**DESCRIPTION OF THE TASK:** Please output each entry exactly as it appears.

**THE INPUT:**

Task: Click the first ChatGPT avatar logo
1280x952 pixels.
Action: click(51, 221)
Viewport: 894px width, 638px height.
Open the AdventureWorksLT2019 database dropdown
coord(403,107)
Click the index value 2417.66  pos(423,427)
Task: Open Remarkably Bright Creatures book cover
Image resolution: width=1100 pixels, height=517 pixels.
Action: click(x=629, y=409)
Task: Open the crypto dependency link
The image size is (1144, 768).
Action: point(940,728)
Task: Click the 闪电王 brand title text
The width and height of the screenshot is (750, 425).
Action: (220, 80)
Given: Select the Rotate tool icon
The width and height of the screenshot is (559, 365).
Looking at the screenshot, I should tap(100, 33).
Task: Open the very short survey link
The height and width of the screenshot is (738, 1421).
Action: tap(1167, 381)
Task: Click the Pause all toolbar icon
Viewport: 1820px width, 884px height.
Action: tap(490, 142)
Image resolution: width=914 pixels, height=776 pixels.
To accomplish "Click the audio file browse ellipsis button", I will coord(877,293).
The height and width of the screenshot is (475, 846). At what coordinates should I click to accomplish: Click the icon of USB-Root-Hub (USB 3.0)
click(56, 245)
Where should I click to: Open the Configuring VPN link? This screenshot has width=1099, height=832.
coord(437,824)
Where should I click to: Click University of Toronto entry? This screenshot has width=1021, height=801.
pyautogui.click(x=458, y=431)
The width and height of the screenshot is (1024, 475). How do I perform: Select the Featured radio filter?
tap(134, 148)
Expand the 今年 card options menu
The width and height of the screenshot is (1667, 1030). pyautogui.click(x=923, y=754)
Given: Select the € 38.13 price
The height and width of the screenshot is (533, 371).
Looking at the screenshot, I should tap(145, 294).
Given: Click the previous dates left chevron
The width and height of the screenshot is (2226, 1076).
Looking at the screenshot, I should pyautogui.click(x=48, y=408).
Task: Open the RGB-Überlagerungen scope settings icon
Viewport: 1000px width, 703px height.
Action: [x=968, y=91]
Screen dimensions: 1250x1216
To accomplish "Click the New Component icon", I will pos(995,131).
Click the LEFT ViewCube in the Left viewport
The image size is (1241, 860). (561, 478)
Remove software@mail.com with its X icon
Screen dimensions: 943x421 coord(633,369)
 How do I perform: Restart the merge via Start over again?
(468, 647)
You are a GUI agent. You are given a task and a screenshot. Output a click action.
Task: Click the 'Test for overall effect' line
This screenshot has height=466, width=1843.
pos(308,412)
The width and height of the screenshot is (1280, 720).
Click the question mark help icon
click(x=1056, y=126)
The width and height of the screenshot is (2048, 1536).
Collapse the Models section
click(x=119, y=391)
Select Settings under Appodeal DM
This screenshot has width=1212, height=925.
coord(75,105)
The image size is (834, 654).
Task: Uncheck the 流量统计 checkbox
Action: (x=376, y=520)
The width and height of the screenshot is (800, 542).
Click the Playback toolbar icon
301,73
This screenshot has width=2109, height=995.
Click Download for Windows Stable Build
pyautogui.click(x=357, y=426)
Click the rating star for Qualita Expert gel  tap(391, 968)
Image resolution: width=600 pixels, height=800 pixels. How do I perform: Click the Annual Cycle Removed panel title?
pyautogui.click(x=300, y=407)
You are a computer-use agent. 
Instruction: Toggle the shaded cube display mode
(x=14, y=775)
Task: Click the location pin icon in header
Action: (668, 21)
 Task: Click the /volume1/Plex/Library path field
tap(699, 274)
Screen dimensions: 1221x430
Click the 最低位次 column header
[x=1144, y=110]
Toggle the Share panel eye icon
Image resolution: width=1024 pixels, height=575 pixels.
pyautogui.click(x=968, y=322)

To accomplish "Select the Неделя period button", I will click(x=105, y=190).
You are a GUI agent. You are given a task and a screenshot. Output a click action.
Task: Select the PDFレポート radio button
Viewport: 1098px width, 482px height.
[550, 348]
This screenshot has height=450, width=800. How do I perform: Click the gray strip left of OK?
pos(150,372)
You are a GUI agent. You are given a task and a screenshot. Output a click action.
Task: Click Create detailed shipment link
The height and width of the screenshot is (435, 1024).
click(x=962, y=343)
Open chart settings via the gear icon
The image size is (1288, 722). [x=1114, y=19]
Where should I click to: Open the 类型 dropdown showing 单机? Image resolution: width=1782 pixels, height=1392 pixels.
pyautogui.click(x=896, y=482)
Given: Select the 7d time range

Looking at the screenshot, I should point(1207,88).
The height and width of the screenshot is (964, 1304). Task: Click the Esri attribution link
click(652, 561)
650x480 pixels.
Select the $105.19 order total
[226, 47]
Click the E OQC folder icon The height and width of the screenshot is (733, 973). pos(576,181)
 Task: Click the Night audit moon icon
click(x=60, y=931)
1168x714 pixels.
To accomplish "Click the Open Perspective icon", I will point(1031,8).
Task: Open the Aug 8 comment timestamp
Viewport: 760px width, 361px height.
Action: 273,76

**EXERCISE OUTPUT:**
Task: Click the first ChatGPT avatar logo
1280x952 pixels.
Action: click(51, 221)
Viewport: 894px width, 638px height.
Open the AdventureWorksLT2019 database dropdown
coord(403,107)
Click the index value 2417.66  pos(423,427)
Task: Open Remarkably Bright Creatures book cover
Image resolution: width=1100 pixels, height=517 pixels.
Action: click(x=629, y=409)
Task: Open the crypto dependency link
The image size is (1144, 768).
Action: point(940,728)
Task: Click the 闪电王 brand title text
The width and height of the screenshot is (750, 425).
Action: (220, 80)
Given: Select the Rotate tool icon
The width and height of the screenshot is (559, 365).
Looking at the screenshot, I should tap(100, 33).
Task: Open the very short survey link
The height and width of the screenshot is (738, 1421).
Action: tap(1167, 381)
Task: Click the Pause all toolbar icon
Viewport: 1820px width, 884px height.
Action: tap(490, 142)
Image resolution: width=914 pixels, height=776 pixels.
To accomplish "Click the audio file browse ellipsis button", I will coord(877,293).
The height and width of the screenshot is (475, 846). At what coordinates should I click to accomplish: Click the icon of USB-Root-Hub (USB 3.0)
click(56, 245)
Where should I click to: Open the Configuring VPN link? This screenshot has width=1099, height=832.
coord(437,824)
Where should I click to: Click University of Toronto entry? This screenshot has width=1021, height=801.
pyautogui.click(x=458, y=431)
The width and height of the screenshot is (1024, 475). How do I perform: Select the Featured radio filter?
tap(134, 148)
Expand the 今年 card options menu
The width and height of the screenshot is (1667, 1030). pyautogui.click(x=923, y=754)
Given: Select the € 38.13 price
The height and width of the screenshot is (533, 371).
Looking at the screenshot, I should tap(145, 294).
Given: Click the previous dates left chevron
The width and height of the screenshot is (2226, 1076).
Looking at the screenshot, I should pyautogui.click(x=48, y=408).
Task: Open the RGB-Überlagerungen scope settings icon
Viewport: 1000px width, 703px height.
Action: [x=968, y=91]
Screen dimensions: 1250x1216
To accomplish "Click the New Component icon", I will pos(995,131).
Click the LEFT ViewCube in the Left viewport
The image size is (1241, 860). (561, 478)
Remove software@mail.com with its X icon
Screen dimensions: 943x421 coord(633,369)
 How do I perform: Restart the merge via Start over again?
(468, 647)
You are a GUI agent. You are given a task and a screenshot. Output a click action.
Task: Click the 'Test for overall effect' line
This screenshot has height=466, width=1843.
pos(308,412)
The width and height of the screenshot is (1280, 720).
Click the question mark help icon
click(x=1056, y=126)
The width and height of the screenshot is (2048, 1536).
Collapse the Models section
click(x=119, y=391)
Select Settings under Appodeal DM
This screenshot has width=1212, height=925.
coord(75,105)
The image size is (834, 654).
Task: Uncheck the 流量统计 checkbox
Action: (x=376, y=520)
The width and height of the screenshot is (800, 542).
Click the Playback toolbar icon
301,73
This screenshot has width=2109, height=995.
Click Download for Windows Stable Build
pyautogui.click(x=357, y=426)
Click the rating star for Qualita Expert gel  tap(391, 968)
Image resolution: width=600 pixels, height=800 pixels. How do I perform: Click the Annual Cycle Removed panel title?
pyautogui.click(x=300, y=407)
You are a computer-use agent. 
Instruction: Toggle the shaded cube display mode
(x=14, y=775)
Task: Click the location pin icon in header
Action: (668, 21)
 Task: Click the /volume1/Plex/Library path field
tap(699, 274)
Screen dimensions: 1221x430
Click the 最低位次 column header
[x=1144, y=110]
Toggle the Share panel eye icon
Image resolution: width=1024 pixels, height=575 pixels.
pyautogui.click(x=968, y=322)

To accomplish "Select the Неделя period button", I will click(x=105, y=190).
You are a GUI agent. You are given a task and a screenshot. Output a click action.
Task: Select the PDFレポート radio button
Viewport: 1098px width, 482px height.
[550, 348]
This screenshot has height=450, width=800. How do I perform: Click the gray strip left of OK?
pos(150,372)
You are a GUI agent. You are given a task and a screenshot. Output a click action.
Task: Click Create detailed shipment link
The height and width of the screenshot is (435, 1024).
click(x=962, y=343)
Open chart settings via the gear icon
The image size is (1288, 722). [x=1114, y=19]
Where should I click to: Open the 类型 dropdown showing 单机? Image resolution: width=1782 pixels, height=1392 pixels.
pyautogui.click(x=896, y=482)
Given: Select the 7d time range

Looking at the screenshot, I should point(1207,88).
The height and width of the screenshot is (964, 1304). Task: Click the Esri attribution link
click(652, 561)
650x480 pixels.
Select the $105.19 order total
[226, 47]
Click the E OQC folder icon The height and width of the screenshot is (733, 973). pos(576,181)
 Task: Click the Night audit moon icon
click(x=60, y=931)
1168x714 pixels.
To accomplish "Click the Open Perspective icon", I will point(1031,8).
Task: Open the Aug 8 comment timestamp
Viewport: 760px width, 361px height.
Action: 273,76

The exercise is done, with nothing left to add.